Le modalità introdotte dalle nuove linee di indirizzo ministeriali sull’aborto farmacologico (Ru486), emanate il 12 agosto, costituiscono “una ulteriore gravissima violazione del diritto a nascere dei figli”, della tutela della maternità durante la gravidanza, della “salute fisica e psichica della donna”. Lo sostiene il documento dei Centri di aiuto alla vita (Cav) del Movimento per la vita, elaborato dai partecipanti al III corso di alta formazione per operatori dei Cav, conclusosi il 30 agosto a Folgaria (Trento).

“Inaccettabile – si legge nel testo – che tutto il processo di morte sia scaricato sulla donna lasciata sola a gestire gli effetti collaterali avversi della Ru486, esponendola ad un reale rischio sanitario fisico non tutelato”. Non trascurabili anche “gli aspetti psicologici”.
Di qui “la necessità di rendere non operative tali linee di indirizzo che contrastano formalmente con alcuni articoli della legge sull’aborto 194/1978″, come l’obbligo di ricovero ospedaliero, e che, “pur nella sua totale iniquità, contiene alcune disposizioni che manifestano una preferenza per la nascita”.

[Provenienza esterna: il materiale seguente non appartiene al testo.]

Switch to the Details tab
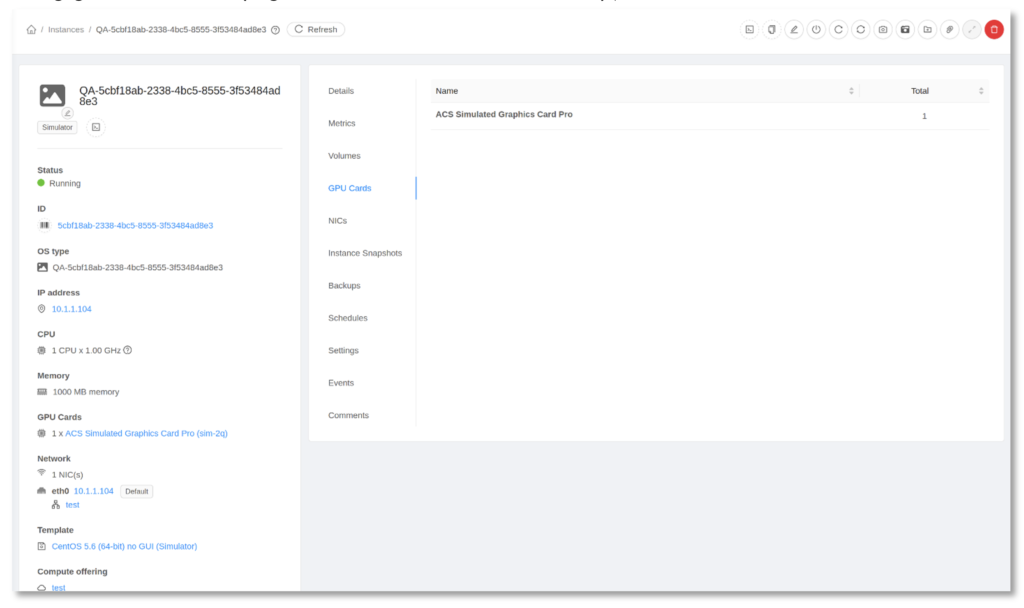 (x=341, y=91)
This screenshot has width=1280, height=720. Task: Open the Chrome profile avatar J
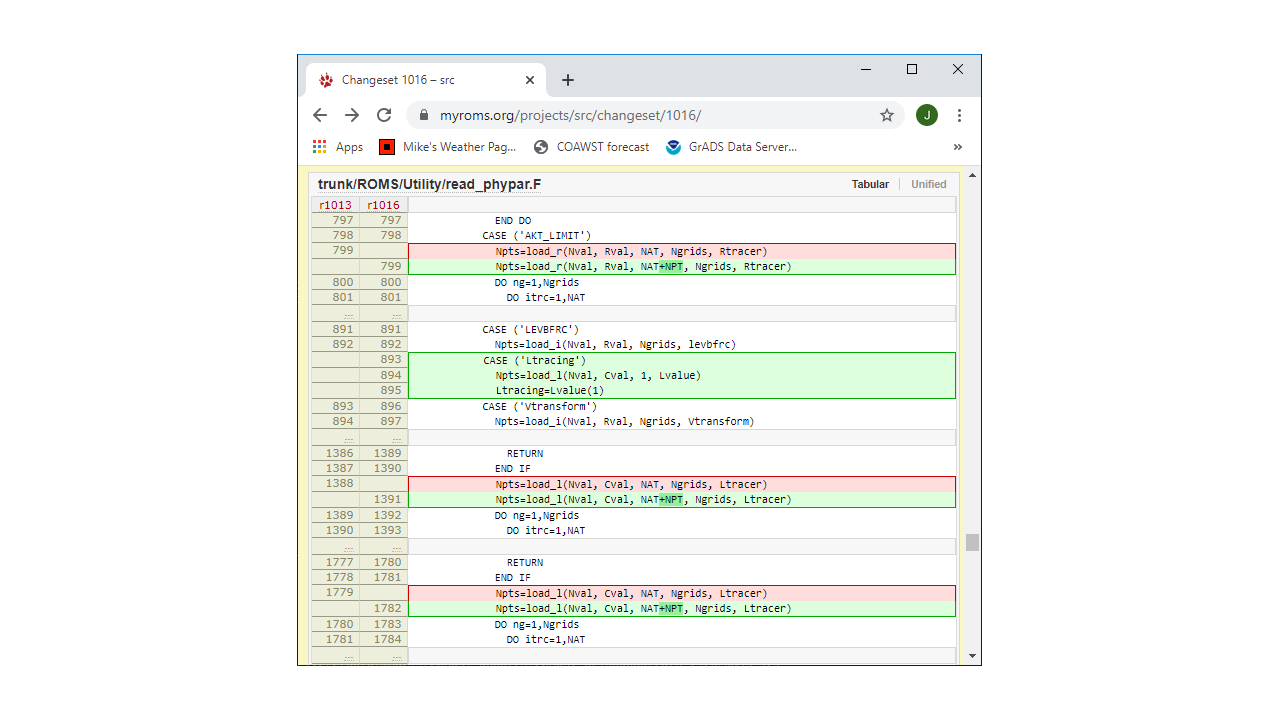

Di “particolare gravità”, inoltre, l’effettuazione dell’aborto nei consultori “data la funzione attribuita agli stessi di tutelare la salute della donna e del figlio chiamato ‘prodotto del concepimento’ (secondo l’art. 1 della legge 405/1975) e di contribuire a far superare le cause che potrebbero indurre la donna all’interruzione della gravidanza (art. 2 lettera D legge 194/1978)”.